Duplicate the portion of the March 21 history list that opens with the words containing "1857 – Alice" and closes with "1999) was born.".

=== Source extract ===

This Day In History – March 21

630 – Emperor Heraclius returns the True Cross, one of the holiest Christian relics, to Jerusalem.
1556 – In Oxford, Archbishop of Canterbury Thomas Cranmer is burned at the stake.
1788 – A fire in New Orleans leaves most of the town in ruins.
1800 – With the church leadership driven out of Rome during an armed conflict, Pius VII is crowned Pope in Venice with a temporary papal tiara made of papier-mâché.
1857 – Alice Henry, Australian journalist and activist (d. 1943) was born.
1871 – Otto von Bismarck is appointed Chancellor of the German Empire.
1904 – Forrest Mars, Sr., American candy maker, created M&M’s and Mars bar (d. 1999) was born.
1906 – John D. Rockefeller III, American philanthropist (d. 1978) was birthed.
1918 – World War I: The first phase of the German Spring Offensive, Operation Michael, begins.
1925 – The Butler Act prohibits the teaching of human evolution in Tennessee.

=== Record extracts ===

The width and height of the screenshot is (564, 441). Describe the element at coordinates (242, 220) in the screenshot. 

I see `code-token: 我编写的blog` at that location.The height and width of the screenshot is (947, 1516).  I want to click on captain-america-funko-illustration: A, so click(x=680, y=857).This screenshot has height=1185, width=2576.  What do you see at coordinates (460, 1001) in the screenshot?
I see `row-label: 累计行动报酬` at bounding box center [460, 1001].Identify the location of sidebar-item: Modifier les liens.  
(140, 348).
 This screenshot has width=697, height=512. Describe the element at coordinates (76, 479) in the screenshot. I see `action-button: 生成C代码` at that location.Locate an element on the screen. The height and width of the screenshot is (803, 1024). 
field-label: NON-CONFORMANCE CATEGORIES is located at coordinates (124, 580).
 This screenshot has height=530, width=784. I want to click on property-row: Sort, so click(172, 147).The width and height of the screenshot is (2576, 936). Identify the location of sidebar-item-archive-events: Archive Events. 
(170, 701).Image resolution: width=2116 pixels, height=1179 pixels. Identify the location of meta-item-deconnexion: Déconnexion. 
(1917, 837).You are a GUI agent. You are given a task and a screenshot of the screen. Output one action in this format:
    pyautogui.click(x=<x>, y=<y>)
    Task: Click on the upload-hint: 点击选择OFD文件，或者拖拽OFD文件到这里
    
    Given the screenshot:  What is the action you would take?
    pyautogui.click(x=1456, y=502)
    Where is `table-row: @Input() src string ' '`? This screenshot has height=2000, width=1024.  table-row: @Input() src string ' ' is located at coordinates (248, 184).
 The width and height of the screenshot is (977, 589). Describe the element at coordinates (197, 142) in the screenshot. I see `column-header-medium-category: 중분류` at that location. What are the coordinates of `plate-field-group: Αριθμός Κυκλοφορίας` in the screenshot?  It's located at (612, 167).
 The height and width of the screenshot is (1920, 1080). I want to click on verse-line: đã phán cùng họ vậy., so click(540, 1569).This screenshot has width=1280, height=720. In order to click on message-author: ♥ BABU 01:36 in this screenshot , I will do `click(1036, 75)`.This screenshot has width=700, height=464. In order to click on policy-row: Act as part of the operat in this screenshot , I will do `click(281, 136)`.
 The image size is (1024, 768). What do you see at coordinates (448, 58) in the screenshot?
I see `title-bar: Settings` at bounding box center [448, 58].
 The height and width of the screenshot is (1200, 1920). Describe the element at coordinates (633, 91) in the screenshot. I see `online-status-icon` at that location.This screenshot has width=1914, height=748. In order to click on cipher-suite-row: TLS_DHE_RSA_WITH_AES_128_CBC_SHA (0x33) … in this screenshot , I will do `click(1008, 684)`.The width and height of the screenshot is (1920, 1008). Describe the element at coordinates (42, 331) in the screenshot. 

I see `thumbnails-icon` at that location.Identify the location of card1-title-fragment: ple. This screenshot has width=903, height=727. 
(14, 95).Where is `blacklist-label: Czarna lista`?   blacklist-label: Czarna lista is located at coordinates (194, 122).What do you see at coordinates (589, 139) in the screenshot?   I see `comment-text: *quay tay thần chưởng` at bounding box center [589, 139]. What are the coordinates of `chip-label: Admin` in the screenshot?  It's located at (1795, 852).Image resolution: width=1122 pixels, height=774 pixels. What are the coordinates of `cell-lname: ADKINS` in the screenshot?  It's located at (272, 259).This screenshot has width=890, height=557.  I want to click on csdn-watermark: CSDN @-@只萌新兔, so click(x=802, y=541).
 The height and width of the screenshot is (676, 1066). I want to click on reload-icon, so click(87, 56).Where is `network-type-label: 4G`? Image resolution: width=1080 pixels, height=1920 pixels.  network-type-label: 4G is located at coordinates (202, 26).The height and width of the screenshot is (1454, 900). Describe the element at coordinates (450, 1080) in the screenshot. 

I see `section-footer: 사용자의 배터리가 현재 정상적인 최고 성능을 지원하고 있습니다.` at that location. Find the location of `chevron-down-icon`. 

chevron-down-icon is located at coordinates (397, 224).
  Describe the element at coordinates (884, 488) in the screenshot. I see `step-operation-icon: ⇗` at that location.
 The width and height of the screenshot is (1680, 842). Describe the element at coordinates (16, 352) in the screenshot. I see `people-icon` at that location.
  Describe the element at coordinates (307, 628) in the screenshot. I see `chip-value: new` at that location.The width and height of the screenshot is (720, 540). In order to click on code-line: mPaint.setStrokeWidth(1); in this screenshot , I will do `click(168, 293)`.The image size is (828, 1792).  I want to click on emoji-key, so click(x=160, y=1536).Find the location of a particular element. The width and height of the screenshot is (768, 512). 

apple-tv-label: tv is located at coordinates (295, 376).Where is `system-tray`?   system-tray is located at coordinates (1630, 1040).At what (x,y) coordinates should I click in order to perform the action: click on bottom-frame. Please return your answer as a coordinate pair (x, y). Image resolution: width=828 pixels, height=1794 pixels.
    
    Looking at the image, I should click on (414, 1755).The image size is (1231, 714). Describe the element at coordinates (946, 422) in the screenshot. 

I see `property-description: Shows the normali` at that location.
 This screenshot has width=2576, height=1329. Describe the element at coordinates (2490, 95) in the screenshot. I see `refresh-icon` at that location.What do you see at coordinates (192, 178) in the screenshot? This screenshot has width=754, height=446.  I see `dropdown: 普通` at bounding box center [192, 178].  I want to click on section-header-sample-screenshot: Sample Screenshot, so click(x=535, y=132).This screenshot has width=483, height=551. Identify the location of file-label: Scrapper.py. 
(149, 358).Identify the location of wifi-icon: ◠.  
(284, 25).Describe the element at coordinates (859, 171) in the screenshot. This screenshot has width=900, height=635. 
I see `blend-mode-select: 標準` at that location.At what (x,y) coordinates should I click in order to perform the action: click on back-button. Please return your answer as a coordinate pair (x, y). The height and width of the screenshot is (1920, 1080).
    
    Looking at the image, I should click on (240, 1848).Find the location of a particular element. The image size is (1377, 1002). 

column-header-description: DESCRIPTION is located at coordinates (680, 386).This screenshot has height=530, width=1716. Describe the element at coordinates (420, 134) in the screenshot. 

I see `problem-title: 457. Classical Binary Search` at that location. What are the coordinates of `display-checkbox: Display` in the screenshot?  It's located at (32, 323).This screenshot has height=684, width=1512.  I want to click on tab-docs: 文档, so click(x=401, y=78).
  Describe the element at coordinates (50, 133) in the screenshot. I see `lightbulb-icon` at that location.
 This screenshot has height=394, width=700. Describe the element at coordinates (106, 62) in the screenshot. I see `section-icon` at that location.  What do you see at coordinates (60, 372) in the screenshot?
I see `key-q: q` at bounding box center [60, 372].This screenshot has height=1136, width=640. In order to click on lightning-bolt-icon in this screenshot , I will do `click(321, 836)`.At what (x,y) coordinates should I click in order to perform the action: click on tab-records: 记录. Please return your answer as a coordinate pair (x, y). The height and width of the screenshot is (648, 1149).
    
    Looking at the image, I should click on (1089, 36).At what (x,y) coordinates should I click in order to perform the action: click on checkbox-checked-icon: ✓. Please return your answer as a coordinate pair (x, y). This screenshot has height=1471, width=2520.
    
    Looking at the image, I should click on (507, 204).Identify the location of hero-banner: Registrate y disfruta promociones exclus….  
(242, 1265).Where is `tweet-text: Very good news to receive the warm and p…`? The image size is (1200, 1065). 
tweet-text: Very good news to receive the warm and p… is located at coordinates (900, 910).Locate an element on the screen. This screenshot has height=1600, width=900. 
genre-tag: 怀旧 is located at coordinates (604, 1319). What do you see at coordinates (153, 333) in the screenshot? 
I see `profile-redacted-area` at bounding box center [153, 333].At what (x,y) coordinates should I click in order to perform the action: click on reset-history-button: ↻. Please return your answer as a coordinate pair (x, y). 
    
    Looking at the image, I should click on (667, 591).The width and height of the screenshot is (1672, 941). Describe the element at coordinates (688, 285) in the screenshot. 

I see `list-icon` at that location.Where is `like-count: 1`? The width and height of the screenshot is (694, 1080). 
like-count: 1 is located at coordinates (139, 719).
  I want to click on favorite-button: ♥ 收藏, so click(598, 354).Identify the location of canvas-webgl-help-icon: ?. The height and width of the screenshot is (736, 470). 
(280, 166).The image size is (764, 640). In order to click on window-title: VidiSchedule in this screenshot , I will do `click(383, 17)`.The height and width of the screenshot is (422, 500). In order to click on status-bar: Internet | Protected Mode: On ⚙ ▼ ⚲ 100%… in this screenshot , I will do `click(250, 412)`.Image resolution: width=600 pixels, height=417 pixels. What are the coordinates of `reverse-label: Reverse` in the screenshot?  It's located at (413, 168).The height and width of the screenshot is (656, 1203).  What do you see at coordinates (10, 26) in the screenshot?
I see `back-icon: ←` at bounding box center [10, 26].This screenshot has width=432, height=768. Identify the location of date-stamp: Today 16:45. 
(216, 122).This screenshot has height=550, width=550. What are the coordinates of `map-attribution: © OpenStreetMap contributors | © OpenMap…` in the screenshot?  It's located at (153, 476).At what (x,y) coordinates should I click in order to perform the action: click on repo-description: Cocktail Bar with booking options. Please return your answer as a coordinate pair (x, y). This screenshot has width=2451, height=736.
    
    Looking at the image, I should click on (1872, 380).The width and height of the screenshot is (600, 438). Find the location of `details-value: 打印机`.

===

_Task answer_:
1857 – Alice Henry, Australian journalist and activist (d. 1943) was born.
1871 – Otto von Bismarck is appointed Chancellor of the German Empire.
1904 – Forrest Mars, Sr., American candy maker, created M&M’s and Mars bar (d. 1999) was born.